* _Texte de la page_:
##############################
De cette vision universelle que permet un synode, comment apparaît aujourd’hui la ou les pratique(s) de l’Eucharistie ?

P. A. Mattheeuws : Dans les lieux où l’Eglise est persécutée ou minoritaire, les évêques témoignent de la force qu’est l’Eucharistie pour la vie personnelle et ecclésiale. Certains témoignages qui nous ont été offerts (Rwanda, Brésil, Russie, Chine) nous montrent une grande vitalité, un corps à corps direct et non légaliste avec le mystère pascal, une relation immédiate avec le Seigneur présent dans l’histoire humaine.
Il y a aussi des contrastes violents entre des Eglises particulières qui ont de grands désirs de se rassembler, qui ont faim de l’Eucharistie, qui y passent du temps et s’engagent culturellement et d’autres Eglises où les rassemblements sont plus difficiles, de même que les problématiques et les perspectives d’avenir. L’Occident se heurte frontalement aux conséquences de la sécularisation

Il semble qu’on ait beaucoup insisté sur l’adoration eucharistique ?

P. A. Mattheeuws : De nombreuses interventions ont témoigné des grâces particulières offertes à travers l’adoration eucharistique. L’évêque de Lourdes a insisté sur le « signe » fort que représente cette forme de prière et de présence au Christ pour les nouvelles générations. Les témoignages issus des JMJ de Cologne allaient dans le même sens. Ce « corps à corps » avec le Seigneur en son mystère eucharistique nourrit le cœur, guérit de nombreuses blessures, ouvre l’homme sécularisé à son « être intérieur » auquel il n’a pas accès aisément. Pour certains, cette manière de prier occidentale est une pratique ancienne, pour d’autres une découverte. Des évêques ont insisté sur le lien avec l’acte eucharistique afin de ne pas oublier la source de cette présence. Dans la même ligne, d’autres ont mis l’accent sur ce qu’on appelle la « logike latreia », le culte spirituel dont parle saint Paul en Rm 12,1 : « offrir vos personnes en hostie vivante, sainte, agréable à Dieu ». Dans l’action eucharistique elle-même, nos libertés sont convoquées à nous donner entièrement au Seigneur trois fois saint. L’adoration se vit dans la célébration eucharistique elle-même.

Quelles sont les grandes questions et les grands défis qui apparaissent d’un tel tour du globe ?
##############################
* _Extrait de données_:
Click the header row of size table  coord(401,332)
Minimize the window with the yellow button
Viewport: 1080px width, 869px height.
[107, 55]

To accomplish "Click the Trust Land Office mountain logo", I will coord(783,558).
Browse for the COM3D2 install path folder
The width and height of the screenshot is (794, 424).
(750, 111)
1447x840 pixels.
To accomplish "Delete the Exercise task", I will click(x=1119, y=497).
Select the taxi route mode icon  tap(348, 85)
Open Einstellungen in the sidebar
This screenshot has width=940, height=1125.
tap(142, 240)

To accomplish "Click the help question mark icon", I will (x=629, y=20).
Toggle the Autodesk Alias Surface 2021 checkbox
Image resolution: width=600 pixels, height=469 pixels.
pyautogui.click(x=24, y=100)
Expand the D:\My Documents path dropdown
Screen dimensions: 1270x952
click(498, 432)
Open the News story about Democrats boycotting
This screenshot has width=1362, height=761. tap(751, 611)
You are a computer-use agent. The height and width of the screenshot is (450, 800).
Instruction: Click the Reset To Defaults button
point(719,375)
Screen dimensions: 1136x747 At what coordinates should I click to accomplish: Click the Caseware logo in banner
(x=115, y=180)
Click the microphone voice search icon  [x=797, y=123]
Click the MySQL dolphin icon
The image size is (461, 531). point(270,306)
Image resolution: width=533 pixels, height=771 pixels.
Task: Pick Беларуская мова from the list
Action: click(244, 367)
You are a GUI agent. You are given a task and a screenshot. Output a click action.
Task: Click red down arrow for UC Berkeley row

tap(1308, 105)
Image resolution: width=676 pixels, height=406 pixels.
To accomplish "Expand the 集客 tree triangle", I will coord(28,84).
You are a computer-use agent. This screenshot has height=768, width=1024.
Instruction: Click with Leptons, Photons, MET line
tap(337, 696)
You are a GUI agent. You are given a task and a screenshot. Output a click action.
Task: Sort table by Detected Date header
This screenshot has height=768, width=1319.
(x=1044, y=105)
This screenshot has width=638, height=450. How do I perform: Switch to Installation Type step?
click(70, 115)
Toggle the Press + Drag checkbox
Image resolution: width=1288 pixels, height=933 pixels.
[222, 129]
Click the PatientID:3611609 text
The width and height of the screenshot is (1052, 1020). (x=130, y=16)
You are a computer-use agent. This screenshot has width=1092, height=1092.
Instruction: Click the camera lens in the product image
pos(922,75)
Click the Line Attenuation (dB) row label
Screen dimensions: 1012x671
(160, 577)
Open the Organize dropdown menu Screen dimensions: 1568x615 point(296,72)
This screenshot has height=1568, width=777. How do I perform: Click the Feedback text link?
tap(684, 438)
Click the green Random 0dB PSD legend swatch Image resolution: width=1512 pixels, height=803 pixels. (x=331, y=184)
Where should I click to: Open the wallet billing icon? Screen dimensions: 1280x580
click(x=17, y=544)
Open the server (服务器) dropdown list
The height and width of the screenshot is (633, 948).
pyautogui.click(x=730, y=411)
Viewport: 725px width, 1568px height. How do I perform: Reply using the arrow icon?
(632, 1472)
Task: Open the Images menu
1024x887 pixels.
##############################
* _Objectif_: D'après le texte de la page, quel évêque a souligné le « signe » fort que représente l'adoration eucharistique pour les nouvelles générations ?

* _Réponse attendue_: L'évêque de Lourdes.